KEY POINTS:
Electoral Commission members are apparently divided over whether party logos can be regarded as an election advertisement under the Electoral Finance Act 2007. They are waiting on a Crown Law opinion on the relationship between logos and election advertisements.
According to Electoral Commission chief executive Helena Catt, this is a "pressing issue but it is not an easy issue, so we have to work through differing views".
This is in fact a very simple issue. Without question, logos are election advertisements in terms of the definition contained in the Electoral Finance Act.
What is inconvenient is the ramification. Once it is acknowledged that party logos are election advertisements, the Electoral Finance Act will be rendered absolutely, unequivocally dead in the water.
The act defines an election advertisement as any form of words or graphics, or both, that can reasonably be regarded as encouraging or persuading voters to vote, or not to vote, for a party/ies or candidate/s.
Conforming to the first part of the definition, a logo is a symbol that may be constituted out of words and/or graphics. It is the most condensed form of graphic image and contains many layers of meaning communicated through the use of colour, type and line.

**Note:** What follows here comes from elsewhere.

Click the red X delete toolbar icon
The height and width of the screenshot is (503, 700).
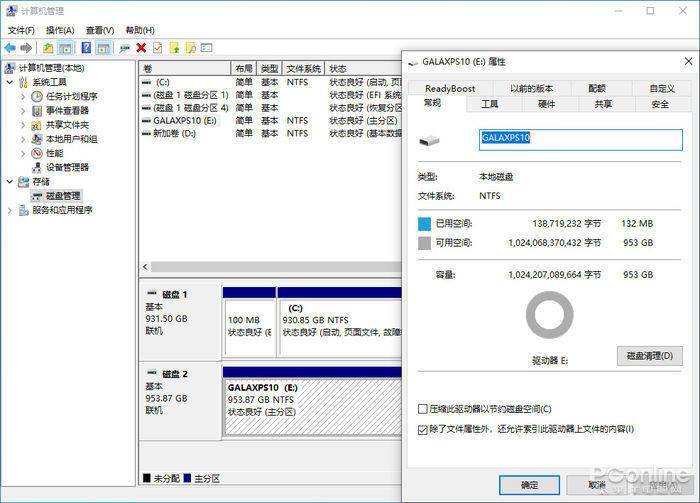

A logo is also persuasive, thereby conforming to the second part of the definition of an election advertisement. Persuasion does not have to be a literal or loud call to action.
It is often a subtle, symbolic process in which logos are harnessed by persuaders to define preferences, change attitudes, and mould opinions. Think of instantly recognisable logos like Coca-Cola or the McDonald's golden arches.
These are not benign shapes, haplessly sitting on cans or buildings. They instantly identify their product, offering, experience or ideas to customers and competitors in a crowded marketplace.
They demand attention and command trust, and through repeated exposure embed themselves in our consciousness for retrieval at times when we are feeling hungry or thirsty. How does a logo encourage or persuade voters to vote, or not to vote?
Like commercial logos, political party logos work by repeated exposure and association with people, events and messages that have as their fundamental purpose to attract reinforce, convert and/or mobilise voter behaviour.
The party logo encapsulates the essence of the party. When voters enter the ballot box and are confronted with the party logo on the ballot sheet, they retrieve their feelings about that party and make a choice to give that party their tick - or not, if the feelings are negative.
Once it is acknowledged that a party logo is an advertisement, the implications are immense. Every instance of that logo must be accompanied by the name and address of the promoter, and the expenses that went into its creation must be counted against a party's expenditure limit. Think about where you might have seen party logos already this year. On stationery, cars, electorate offices, pens, backdrops at party conferences, banners.
Most of this does not contain authorisation. (That's something that would take up more space than a ballpoint pen would even have available on its surface!) And so every political party has already contravened the Electoral Finance Act.
Whatever tinkering the Government may do to definitions of advertisements contained in this legislation before or after the next election, nothing will be resolved until the Government accepts that everything that political parties do at all moments of the electoral cycle is electioneering, and that there is no difference between parliamentary and party communications.
* Dr Claire Robinson is head of Massey University's Institute of Communication Design.